Joe Biden, inspired to run in shadow of Charlottesville anti-Semitism, wins the presidency

Democratic presidential nominee Joe Biden addresses the nation at the Chase Center in Wilmington, Delaware, Nov. 6 2020. (Drew Angerer/Getty Images)

by Ron Kampeas

WASHINGTON (JTA) — Major media have called the presidency for Joe Biden, citing what they say is his insurmountable lead in votes counted in Pennsylvania.

The former vice president achieved the rare ousting of an incumbent president, Donald Trump, and stands to dramatically shift U.S. policy in a number of areas, including a robust confrontation with the flourishing of bigotry in the United States and the repairing of U.S. ties with European and Asian allies.

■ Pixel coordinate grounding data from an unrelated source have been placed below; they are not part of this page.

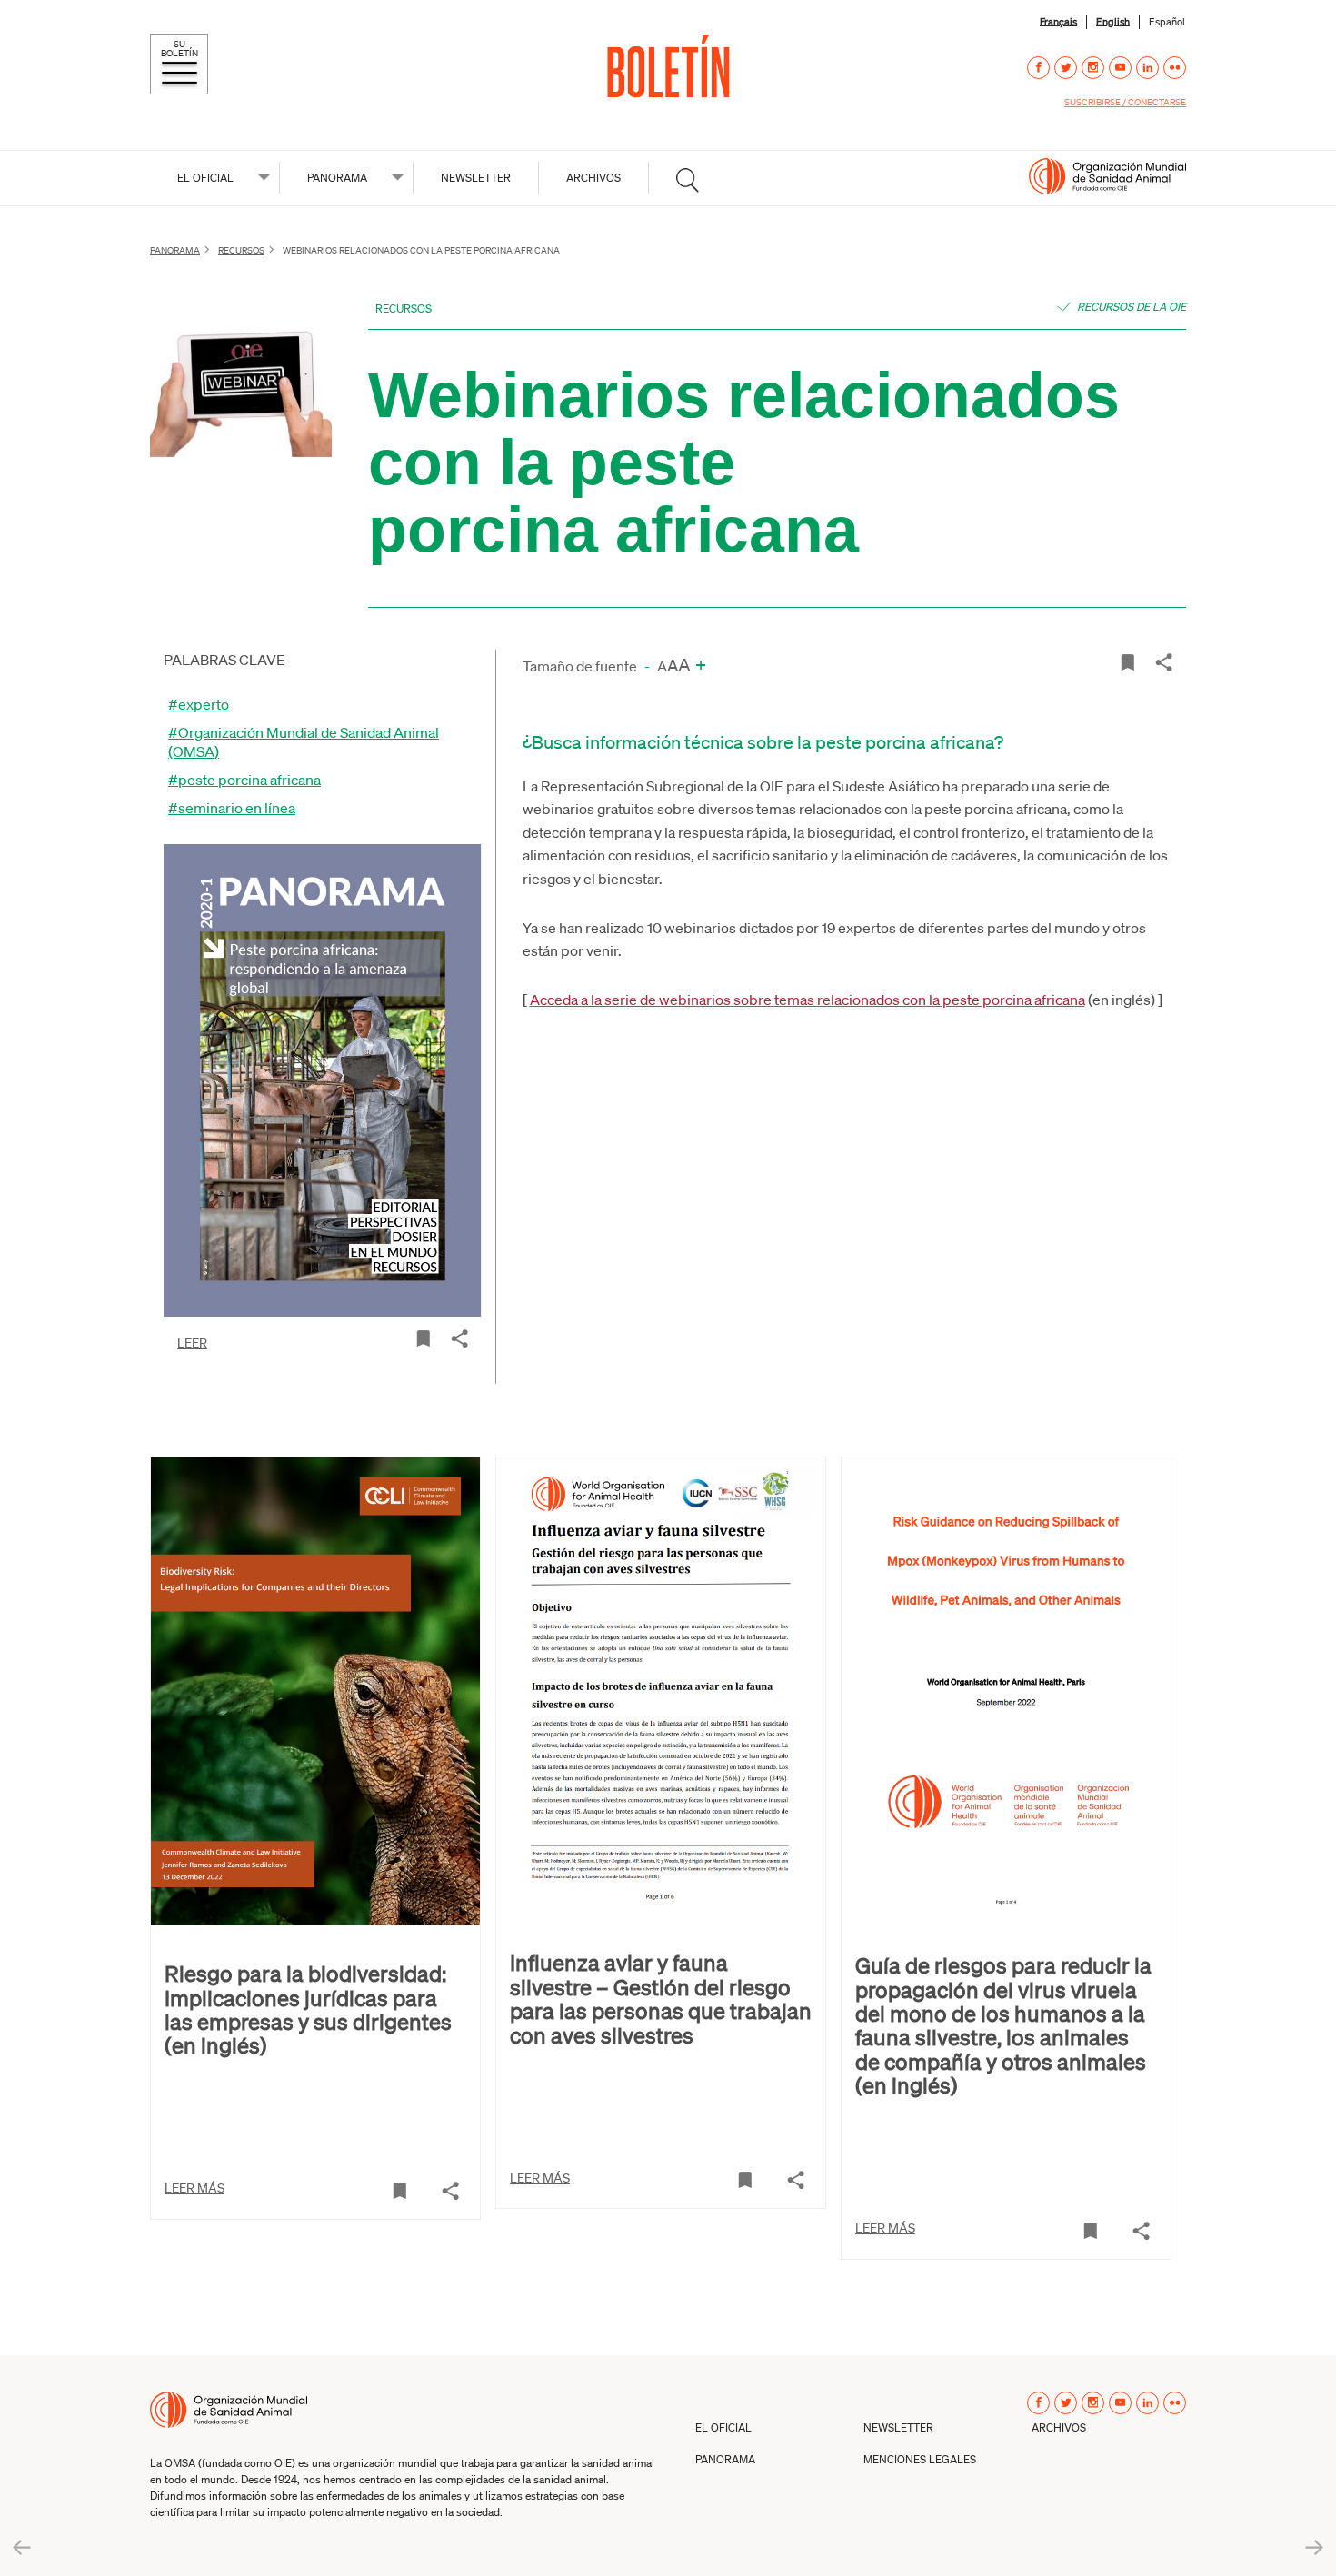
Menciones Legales (919, 2459)
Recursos (241, 249)
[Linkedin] (1147, 67)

The outcome was called Saturday, the fifth day of counting in five states where the outcome was close: Pennsylvania, Arizona, Nevada and Georgia, where Biden is leading, and North Carolina, where Trump is leading. Outlets calling the election for Biden included NBC, CNN, the Washington Post and The Associated Press.

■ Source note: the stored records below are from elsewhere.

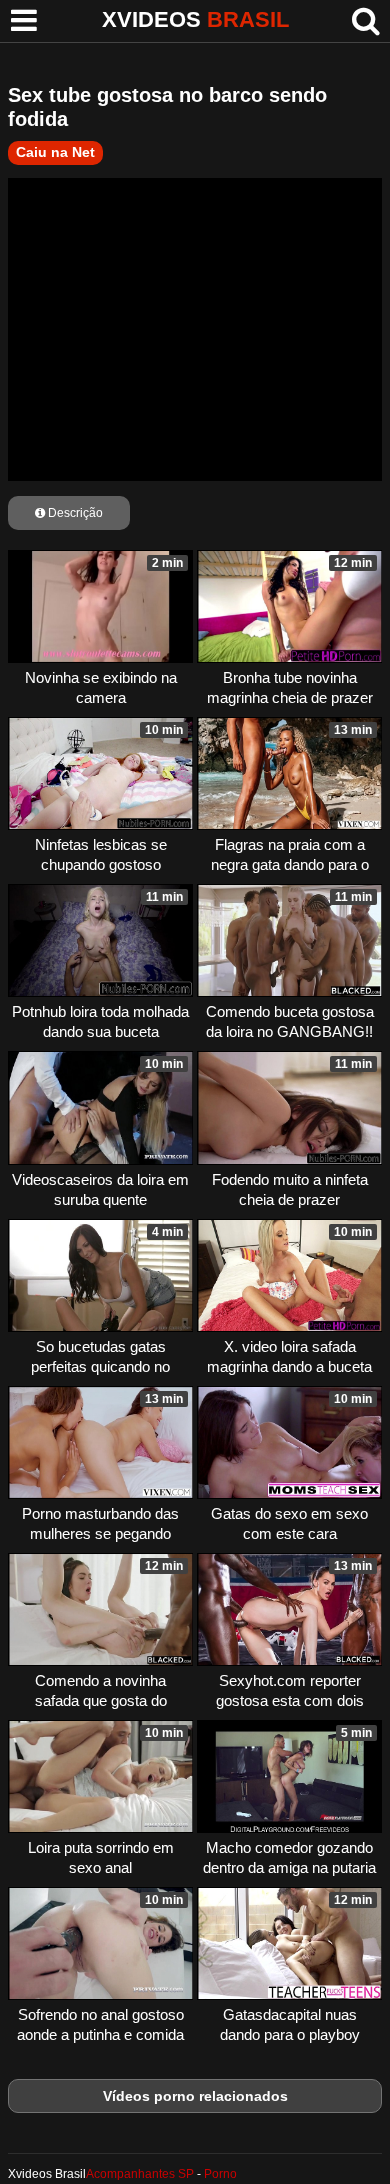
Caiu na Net (55, 152)
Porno (220, 2174)
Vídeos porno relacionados (195, 2096)
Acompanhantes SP (140, 2174)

Biden’s win also makes some Jewish history: Doug Emhoff, husband to Vice President-elect Kamala Harris, will be the first male and the first Jew in a spousal supporting role for a vice president.

Biden launched his campaign in April 2019 saying he was spurred to run — an option he forewent in 2016 — because of what he said was Trump’s encouragement of bigotry and anti-Semitism. Biden singled out Trump’s equivocations after the deadly neo-Nazi march in Charlottesville, Virginia in 2017.

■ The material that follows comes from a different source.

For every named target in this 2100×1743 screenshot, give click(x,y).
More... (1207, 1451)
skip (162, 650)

One of his likeliest foreign policy shifts will be to reenter the Iran nuclear deal, which relieved sanctions on Iran in exchange for a rollback of its nuclear program.

Trump exited the deal in 2018, although the United States’ European partners did not, a major point of contention in the western alliance. Iran, hit by deeply intensified U.S. sanctions, has seen its economy crumble, but is advancing its nuclear program more aggressively than ever, citing Trump’s walkout as a pretext.

Biden otherwise will likely leave much of Trump’s Israel-related policy intact: He has said he will not move the U.S. embassy back to Tel Aviv from Jerusalem, and has praised the normalization accords Trump brokered between Israel and the United Arab Emirates, Sudan and Bahrain. Biden and Harris have pledged to restore U.S. funding to the Palestinians cut by the Trump administration and the focus on achieving a two-state solution.

Late Friday night, Biden spoke in his hometown of Wilmington, Delaware, anticipating a win, but not outright calling it. It was an impassioned appeal for unity after one of the most divisive elections in U.S. history.

“I will work as hard for those who voted against me as those who voted for me,” he said. “We don’t have any time to waste on partisan warfare.”

Trump was not conceding. “We all know why Joe Biden is rushing to falsely pose as the winner, and why his media allies are trying so hard to help him: they don’t want the truth to be exposed,” said Trump who has falsely claimed vote fraud since the counting started, and whio has mounted legal challenges against Biden majorities in some states. “The simple fact is this election is far from over.”